Extracted text |
=======
Cathode ray tubes of directly heating type have less power consumption and considerably shorter starting time from a switch-on of power source to actuation than cathode ray tubes of indirectly heating type, but on the other hand in the cathode ray tubes of directly heating type, an electric current is directly passed through the cathode that emits electron beams, and thus the cathode is rapidly heated and is very liable to undergo thermal deformation. Once the cathode undergoes thermal deformation, the cathode ray tubes fail to exhibit desired characteristics, which is a fatal trouble to the cathode ray tubes.

Description of the invention and the prior art will be made, referring to the accompanying drawings.

FIG. 1 is a schematic view of a general structure of a cathode for a cathode ray tube of directly heating type.

FIG. 2(a) and (b) are view showing formation of a diffusion layer between a cathode substrate body and Ni powders.

FIG. 3 is a graph showing influences of Co-Ni composition upon thermal deformation referring to Examples.

In a cathode of ordinary cathode ray tube of directly heating type, a cathode substrate body 1 (leg pieces 1' and flat part 1") is firmly bonded to a thermionic emission layer 3 through a bonding layer 2, as shown in FIG. 1. Electric current is directly passed through the cathode substrate body, and thus the substrate body is heated to a high temperature (about 650° to 1,000° C.). That is, the substrate body must have a high strength at the high temperature, and also have an appropriate electric resistance on account of the necessity for heating by the electric current passage, and a good cold processability, as well as the substrate body must be produced easily.

Thus, an alloy of the following system of 15 to 30% by weight of W, 0.1 to 1.5% by weight of Zr, and the balance being Ni, or said alloy, a portion or all the portion of whose Ni is replaced with Co similar to Ni, or a portion or all the portion of whose W is replaced with Mo has been generally deemed to be most appropriate for the cathode substrate body.
=======
Data rows |
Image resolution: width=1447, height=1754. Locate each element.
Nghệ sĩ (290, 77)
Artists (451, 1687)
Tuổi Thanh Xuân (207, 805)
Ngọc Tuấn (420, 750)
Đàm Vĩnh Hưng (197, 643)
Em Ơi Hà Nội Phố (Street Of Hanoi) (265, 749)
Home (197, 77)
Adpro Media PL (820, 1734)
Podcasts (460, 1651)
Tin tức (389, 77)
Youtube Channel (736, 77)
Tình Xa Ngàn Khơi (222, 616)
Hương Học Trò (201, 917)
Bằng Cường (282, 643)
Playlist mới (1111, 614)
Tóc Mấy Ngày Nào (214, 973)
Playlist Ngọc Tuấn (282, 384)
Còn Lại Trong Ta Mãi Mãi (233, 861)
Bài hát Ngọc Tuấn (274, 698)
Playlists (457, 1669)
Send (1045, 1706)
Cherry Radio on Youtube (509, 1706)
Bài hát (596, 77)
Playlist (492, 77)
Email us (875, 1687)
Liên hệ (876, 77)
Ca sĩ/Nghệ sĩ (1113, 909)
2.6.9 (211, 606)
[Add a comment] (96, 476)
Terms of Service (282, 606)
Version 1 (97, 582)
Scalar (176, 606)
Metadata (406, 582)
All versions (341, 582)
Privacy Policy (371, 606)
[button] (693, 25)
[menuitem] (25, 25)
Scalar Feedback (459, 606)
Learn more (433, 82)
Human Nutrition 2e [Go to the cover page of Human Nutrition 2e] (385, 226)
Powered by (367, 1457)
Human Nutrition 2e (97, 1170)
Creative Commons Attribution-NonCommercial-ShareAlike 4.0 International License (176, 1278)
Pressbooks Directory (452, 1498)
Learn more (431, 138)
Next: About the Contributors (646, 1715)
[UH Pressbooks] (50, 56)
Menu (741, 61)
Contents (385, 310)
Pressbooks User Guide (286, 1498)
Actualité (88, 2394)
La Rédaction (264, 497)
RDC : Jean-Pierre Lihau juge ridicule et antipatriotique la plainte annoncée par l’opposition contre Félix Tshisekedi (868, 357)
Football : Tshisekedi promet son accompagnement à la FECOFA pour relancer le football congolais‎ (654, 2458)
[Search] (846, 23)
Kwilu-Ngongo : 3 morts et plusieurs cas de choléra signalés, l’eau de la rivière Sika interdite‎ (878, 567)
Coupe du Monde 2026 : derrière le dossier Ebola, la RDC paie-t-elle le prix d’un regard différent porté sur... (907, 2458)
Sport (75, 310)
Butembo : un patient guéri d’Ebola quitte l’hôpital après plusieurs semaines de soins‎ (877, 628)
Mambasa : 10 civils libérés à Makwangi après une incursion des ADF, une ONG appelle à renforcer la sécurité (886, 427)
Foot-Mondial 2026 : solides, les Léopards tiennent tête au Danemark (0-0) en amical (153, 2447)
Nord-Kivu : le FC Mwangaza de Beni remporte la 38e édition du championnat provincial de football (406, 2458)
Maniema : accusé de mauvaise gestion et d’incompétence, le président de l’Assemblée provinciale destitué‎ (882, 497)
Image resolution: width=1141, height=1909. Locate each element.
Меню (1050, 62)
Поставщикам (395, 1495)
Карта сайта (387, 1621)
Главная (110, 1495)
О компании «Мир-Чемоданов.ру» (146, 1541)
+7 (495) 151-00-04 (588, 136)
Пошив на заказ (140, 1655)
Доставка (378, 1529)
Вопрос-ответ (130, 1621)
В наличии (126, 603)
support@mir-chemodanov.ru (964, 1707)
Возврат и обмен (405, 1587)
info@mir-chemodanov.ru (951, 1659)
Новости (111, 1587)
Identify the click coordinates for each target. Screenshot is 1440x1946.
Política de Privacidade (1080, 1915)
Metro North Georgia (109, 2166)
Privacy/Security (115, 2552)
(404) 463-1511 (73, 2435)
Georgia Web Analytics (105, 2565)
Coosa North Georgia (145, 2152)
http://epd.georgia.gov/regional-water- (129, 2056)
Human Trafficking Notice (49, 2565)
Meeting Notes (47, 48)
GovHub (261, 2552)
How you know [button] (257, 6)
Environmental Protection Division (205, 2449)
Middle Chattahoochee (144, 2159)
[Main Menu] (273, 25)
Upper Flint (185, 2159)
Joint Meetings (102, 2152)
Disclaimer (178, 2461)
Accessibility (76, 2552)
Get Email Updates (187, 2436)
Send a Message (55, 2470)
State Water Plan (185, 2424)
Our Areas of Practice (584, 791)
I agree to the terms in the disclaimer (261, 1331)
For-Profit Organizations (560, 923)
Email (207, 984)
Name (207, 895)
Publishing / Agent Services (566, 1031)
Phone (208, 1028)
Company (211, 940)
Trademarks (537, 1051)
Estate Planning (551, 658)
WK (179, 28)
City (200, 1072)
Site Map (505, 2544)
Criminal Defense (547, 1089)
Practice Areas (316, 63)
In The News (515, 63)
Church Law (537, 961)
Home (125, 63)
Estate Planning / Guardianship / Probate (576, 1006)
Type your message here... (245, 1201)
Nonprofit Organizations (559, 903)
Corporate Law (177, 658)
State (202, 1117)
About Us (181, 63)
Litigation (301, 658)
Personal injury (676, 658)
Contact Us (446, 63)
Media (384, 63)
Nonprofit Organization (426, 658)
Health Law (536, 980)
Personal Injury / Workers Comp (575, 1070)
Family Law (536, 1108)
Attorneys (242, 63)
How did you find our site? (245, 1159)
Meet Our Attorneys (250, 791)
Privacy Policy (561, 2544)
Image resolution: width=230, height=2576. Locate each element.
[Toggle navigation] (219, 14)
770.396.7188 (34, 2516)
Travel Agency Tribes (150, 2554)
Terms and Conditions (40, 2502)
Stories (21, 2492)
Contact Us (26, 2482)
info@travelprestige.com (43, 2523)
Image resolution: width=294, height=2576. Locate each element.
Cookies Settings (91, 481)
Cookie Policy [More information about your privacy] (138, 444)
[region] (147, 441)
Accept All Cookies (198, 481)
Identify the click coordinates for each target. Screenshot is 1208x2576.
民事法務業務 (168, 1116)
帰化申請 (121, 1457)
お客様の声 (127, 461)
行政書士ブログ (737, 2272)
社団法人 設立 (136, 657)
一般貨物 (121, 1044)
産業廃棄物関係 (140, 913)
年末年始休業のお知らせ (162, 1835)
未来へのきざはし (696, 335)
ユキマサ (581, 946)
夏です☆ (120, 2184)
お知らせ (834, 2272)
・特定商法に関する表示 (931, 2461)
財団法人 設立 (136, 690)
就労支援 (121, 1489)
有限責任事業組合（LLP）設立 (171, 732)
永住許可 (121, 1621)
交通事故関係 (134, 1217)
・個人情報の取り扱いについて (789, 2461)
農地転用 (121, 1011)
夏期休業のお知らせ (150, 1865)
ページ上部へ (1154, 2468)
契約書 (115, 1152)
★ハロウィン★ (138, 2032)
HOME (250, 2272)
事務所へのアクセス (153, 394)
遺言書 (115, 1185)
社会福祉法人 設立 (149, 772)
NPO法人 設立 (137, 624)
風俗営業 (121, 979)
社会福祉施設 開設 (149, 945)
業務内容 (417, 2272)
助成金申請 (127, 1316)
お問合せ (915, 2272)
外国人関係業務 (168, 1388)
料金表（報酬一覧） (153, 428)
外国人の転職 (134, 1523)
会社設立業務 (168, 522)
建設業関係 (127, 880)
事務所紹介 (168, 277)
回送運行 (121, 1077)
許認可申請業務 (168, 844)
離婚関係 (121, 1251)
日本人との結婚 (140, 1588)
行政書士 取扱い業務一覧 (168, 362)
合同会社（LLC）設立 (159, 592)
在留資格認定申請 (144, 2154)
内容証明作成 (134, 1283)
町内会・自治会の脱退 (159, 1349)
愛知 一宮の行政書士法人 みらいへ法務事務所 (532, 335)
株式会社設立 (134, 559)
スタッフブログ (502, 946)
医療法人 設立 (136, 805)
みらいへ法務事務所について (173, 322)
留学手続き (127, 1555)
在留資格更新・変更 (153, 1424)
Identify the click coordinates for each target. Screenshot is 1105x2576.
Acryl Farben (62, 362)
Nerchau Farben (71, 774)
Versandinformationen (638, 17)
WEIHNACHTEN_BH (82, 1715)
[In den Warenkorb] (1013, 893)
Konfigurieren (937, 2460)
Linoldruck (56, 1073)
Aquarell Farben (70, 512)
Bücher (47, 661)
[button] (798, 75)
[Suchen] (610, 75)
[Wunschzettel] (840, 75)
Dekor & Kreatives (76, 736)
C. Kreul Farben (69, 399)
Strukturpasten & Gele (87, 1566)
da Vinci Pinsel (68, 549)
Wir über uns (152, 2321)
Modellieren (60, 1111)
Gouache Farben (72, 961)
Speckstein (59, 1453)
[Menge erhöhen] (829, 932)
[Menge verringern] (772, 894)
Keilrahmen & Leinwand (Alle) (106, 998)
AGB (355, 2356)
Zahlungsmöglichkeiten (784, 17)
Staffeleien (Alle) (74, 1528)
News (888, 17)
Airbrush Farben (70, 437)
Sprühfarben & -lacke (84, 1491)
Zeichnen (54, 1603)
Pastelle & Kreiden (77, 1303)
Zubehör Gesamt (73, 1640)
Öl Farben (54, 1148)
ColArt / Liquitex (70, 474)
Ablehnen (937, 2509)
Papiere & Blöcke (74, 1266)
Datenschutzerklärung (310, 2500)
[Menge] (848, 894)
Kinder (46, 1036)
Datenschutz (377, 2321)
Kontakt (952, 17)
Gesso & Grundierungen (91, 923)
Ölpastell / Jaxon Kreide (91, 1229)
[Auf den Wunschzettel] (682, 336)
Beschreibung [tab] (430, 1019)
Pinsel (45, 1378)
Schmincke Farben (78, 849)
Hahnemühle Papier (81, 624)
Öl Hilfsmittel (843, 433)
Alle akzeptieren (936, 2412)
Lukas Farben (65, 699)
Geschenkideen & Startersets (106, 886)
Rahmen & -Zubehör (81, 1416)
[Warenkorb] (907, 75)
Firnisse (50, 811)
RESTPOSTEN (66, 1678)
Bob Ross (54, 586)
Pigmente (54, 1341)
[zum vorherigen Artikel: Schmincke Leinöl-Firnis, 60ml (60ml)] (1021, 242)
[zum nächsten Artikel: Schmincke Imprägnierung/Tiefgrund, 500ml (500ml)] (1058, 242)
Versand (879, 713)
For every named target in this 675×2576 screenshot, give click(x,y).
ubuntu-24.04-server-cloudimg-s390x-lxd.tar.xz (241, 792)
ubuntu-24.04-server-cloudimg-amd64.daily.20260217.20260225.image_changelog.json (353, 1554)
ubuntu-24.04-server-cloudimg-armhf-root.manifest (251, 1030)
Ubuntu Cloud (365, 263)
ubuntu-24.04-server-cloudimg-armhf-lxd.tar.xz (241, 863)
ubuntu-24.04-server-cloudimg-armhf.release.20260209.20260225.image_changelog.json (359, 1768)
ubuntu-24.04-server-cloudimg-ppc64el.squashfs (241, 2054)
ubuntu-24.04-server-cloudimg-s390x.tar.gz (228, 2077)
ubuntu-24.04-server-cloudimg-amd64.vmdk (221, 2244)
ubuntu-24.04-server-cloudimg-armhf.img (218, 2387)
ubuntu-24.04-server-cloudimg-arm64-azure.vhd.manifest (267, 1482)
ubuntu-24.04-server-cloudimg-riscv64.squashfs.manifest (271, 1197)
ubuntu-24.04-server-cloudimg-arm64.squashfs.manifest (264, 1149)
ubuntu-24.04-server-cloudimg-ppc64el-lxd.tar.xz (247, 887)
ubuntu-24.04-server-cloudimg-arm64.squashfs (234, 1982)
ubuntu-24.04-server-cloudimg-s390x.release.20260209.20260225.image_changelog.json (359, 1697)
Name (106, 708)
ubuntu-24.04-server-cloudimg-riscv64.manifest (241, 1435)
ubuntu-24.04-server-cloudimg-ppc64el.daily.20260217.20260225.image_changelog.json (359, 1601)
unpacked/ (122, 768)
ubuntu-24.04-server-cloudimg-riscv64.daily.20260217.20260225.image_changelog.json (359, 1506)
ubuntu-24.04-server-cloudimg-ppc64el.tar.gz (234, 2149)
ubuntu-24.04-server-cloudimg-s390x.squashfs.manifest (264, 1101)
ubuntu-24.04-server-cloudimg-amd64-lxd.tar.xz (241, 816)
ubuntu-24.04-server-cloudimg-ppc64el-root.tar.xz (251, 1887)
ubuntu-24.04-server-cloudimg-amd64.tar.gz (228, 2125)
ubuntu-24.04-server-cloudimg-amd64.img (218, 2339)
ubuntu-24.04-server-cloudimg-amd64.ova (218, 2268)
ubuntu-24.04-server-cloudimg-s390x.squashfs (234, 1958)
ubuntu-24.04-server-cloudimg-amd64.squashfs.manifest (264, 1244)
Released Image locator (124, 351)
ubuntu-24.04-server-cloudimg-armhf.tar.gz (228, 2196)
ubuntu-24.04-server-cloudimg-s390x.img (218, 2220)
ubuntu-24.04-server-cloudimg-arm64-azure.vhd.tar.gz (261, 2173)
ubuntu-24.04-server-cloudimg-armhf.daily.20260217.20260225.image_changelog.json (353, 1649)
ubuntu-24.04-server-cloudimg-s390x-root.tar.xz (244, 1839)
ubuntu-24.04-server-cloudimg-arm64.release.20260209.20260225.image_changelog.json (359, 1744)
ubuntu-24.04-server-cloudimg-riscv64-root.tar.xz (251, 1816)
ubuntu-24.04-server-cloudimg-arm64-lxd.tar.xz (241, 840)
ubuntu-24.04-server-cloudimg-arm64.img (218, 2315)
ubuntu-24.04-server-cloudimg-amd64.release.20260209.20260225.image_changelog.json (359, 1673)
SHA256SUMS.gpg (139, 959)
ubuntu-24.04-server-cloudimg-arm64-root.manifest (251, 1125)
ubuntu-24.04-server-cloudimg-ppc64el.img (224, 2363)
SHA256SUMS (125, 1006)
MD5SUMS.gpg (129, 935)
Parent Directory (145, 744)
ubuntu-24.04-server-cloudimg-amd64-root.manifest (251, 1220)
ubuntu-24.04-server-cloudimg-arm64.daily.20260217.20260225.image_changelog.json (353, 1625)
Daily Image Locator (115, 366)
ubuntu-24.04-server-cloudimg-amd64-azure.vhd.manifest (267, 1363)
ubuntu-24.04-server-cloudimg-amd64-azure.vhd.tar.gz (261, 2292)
=======
What to work on |
[1] Write out the cathode ray tube passage from "Description of the" up to and including "and Ni powders.".
[2] Offset the records from their start up to and including the line with "2.6.9 (211, 606)" by adding 16 to every coordinate number in the answers. Repeat each of those lines in full with the new values, and give only those lines.
The cathode ray tube passage and the records are two unrelated pieces of material.

Answers for this exercise |
[1]
Description of the invention and the prior art will be made, referring to the accompanying drawings.

FIG. 1 is a schematic view of a general structure of a cathode for a cathode ray tube of directly heating type.

FIG. 2(a) and (b) are view showing formation of a diffusion layer between a cathode substrate body and Ni powders.

[2]
Image resolution: width=1447, height=1754. Locate each element.
Nghệ sĩ (306, 93)
Artists (467, 1703)
Tuổi Thanh Xuân (223, 821)
Ngọc Tuấn (436, 766)
Đàm Vĩnh Hưng (213, 659)
Em Ơi Hà Nội Phố (Street Of Hanoi) (281, 765)
Home (213, 93)
Adpro Media PL (836, 1750)
Podcasts (476, 1667)
Tin tức (405, 93)
Youtube Channel (752, 93)
Tình Xa Ngàn Khơi (238, 632)
Hương Học Trò (217, 933)
Bằng Cường (298, 659)
Playlist mới (1127, 630)
Tóc Mấy Ngày Nào (230, 989)
Playlist Ngọc Tuấn (298, 400)
Còn Lại Trong Ta Mãi Mãi (249, 877)
Bài hát Ngọc Tuấn (290, 714)
Playlists (473, 1685)
Send (1061, 1722)
Cherry Radio on Youtube (525, 1722)
Bài hát (612, 93)
Playlist (508, 93)
Email us (891, 1703)
Liên hệ (892, 93)
Ca sĩ/Nghệ sĩ (1129, 925)
2.6.9 (227, 622)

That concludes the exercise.